Esses esforços começaram a valer a pena, acrescenta ele. “Houve um grande progresso na redução do número de mortes por overdose no país como resultado dessas iniciativas”, diz ele.

Mas a demissão de funcionários na SAMHSA no início deste ano e os esforços do secretário de Saúde para fechar a agência prejudicaram esses esforços, diz Sharfstein, que também é membro fundador do comitê para proteger a saúde mental pública.

“A RFK Jr. está tentando eliminar a agência federal responsável por apoiar estados e localidades com prevenção de overdose”, diz Dr. Eric Rafla-Yuan, Um psiquiatra de San Diego e membro do comitê para proteger a saúde mental pública. “Isso é exatamente oposto à direção que precisamos seguir”.
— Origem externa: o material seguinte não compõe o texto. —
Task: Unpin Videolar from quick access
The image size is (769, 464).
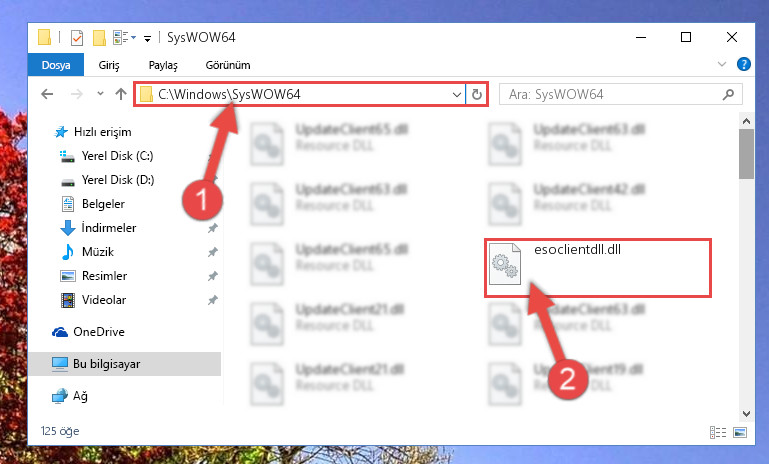Action: tap(212, 300)
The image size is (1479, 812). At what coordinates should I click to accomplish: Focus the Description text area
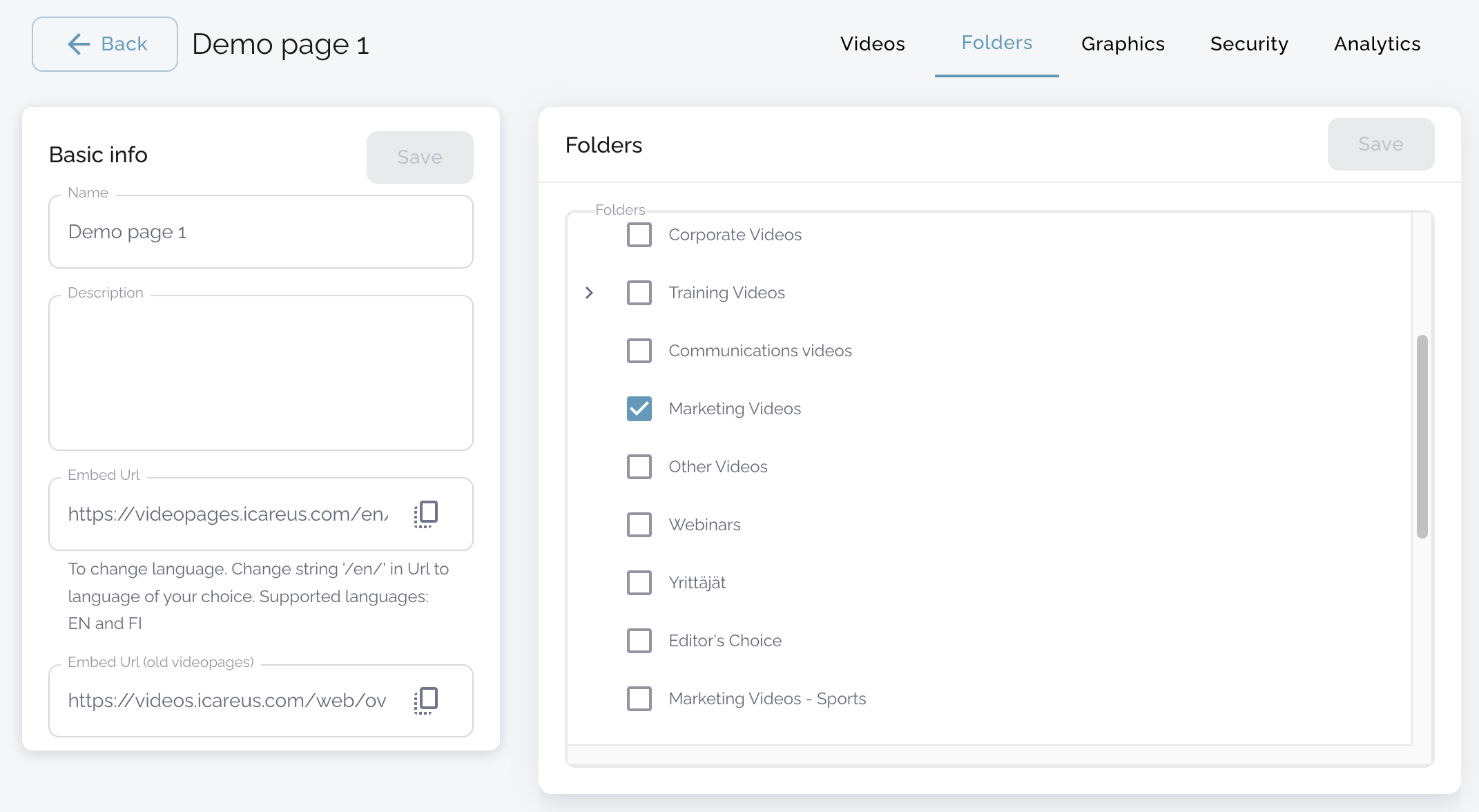[260, 373]
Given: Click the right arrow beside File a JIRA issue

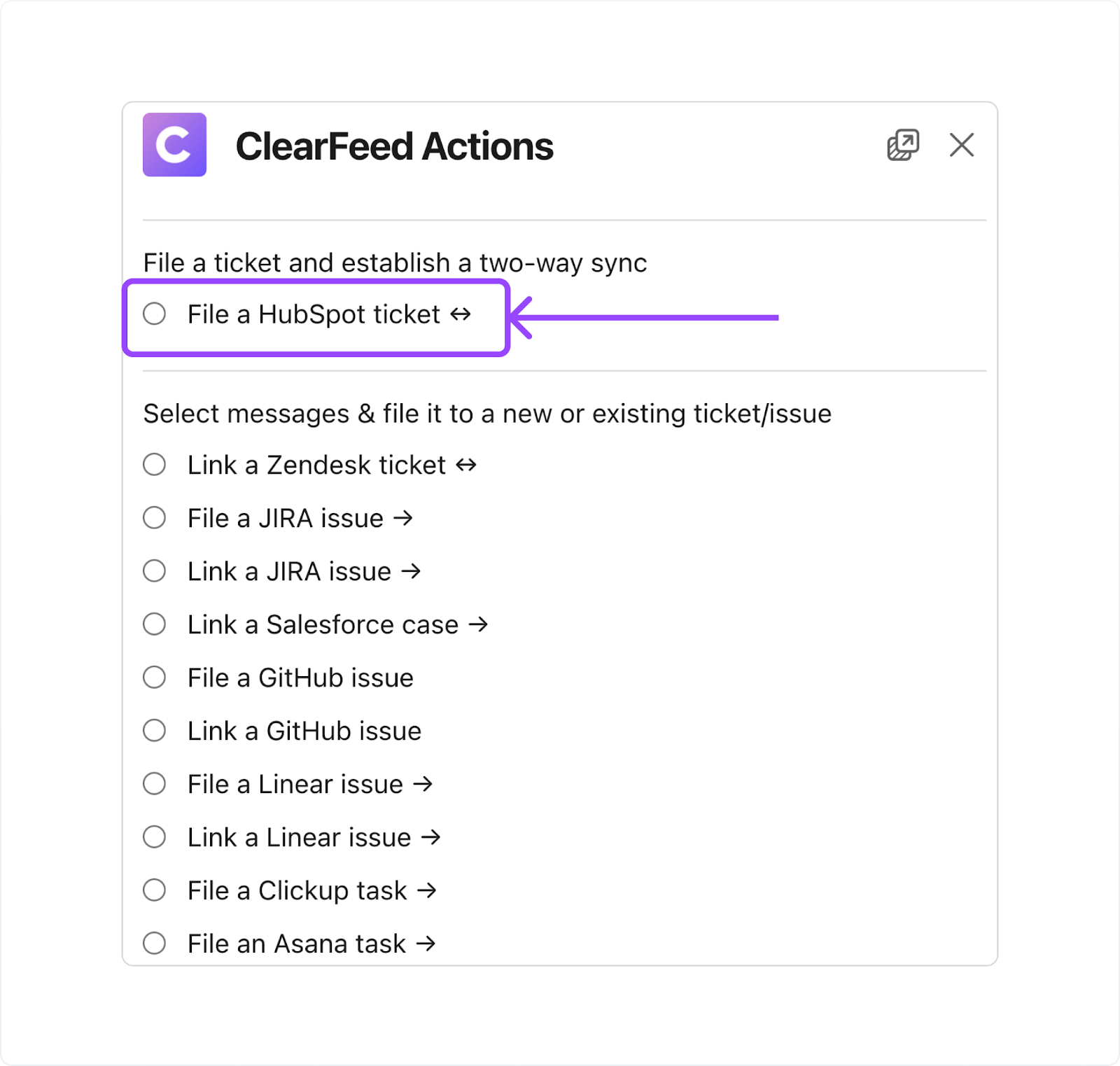Looking at the screenshot, I should click(x=404, y=518).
Medicamentos psiquiátricos questionados

Ambas as organizações também estão preocupadas com os ataques do Secretário de Saúde a medicamentos psiquiátricos, inclusive na estratégia Make Our Children Healthy Again, que também é conhecido como Relatório Maha

O relatório Maha “Especificamente deturpa os dados sobre medicamentos psicotrópicos, realmente ignorando o corpo inteiro da literatura científica”, diz Dra. Emily Woodco-presidente da Associação Psiquiátrica do Sul da Califórnia. “E está pedindo várias maneiras de limitar o acesso a medicamentos psiquiátricos, o que é extremamente perturbador, pois são medicamentos críticos para muitos indivíduos com depressão, ansiedade, esquizofrenia, TDAH e muitos distúrbios”.

“Essa deturpação aumenta o estigma, espalha o medo e pode impedir que as pessoas estejam buscando ajuda quando mais precisam”, ” De acordo com o comunicado pela Associação Psiquiátrica do Sul da Califórnia. “O relatório usa essas declarações imprecisas como base para tomar medidas para restringir o acesso a serviços críticos que facilitam o sofrimento, a restauração do funcionamento e evitam o suicídio”.

O Dr. Sharfstein diz que também está preocupado com o impacto dos cortes no Medicaid em pessoas com doenças mentais graves (SMIS), que inclui condições como esquizofrenia e transtorno bipolar. De acordo com o Instituto Nacional de Saúde Mental, quase 6% dos adultos americanos vivem com um SMI. Dada a natureza debilitante das SMIs, os pacientes tendem a ser pobres, explica Sharfstein.

“Eles não podem pagar os medicamentos”, diz ele, “e o Medicaid é o que eles dependem. Mas não são apenas medicamentos. É tratamento ambulatorial. É acesso a cuidados agudos de pacientes internados”.

À medida que os cortes no Medicaid são lançados, o acesso aos cuidados com doenças mentais e o vício ficará cada vez mais “comprometido”, diz Sharfstein. “E veremos um tipo de crise rolante ocorrer.”

Seu grupo está pedindo aos legisladores que substituam Kennedy por alguém treinado em saúde pública e cuidados baseados em evidências. “Para proteger os pacientes, proteger a integridade científica e restaurar a confiança pública, nos juntamos a nossos colegas para pedir ao presidente a remover o secretário Kennedy e nomear um líder qualificado e orientado a evidências sem demora”, segundo o comunicado.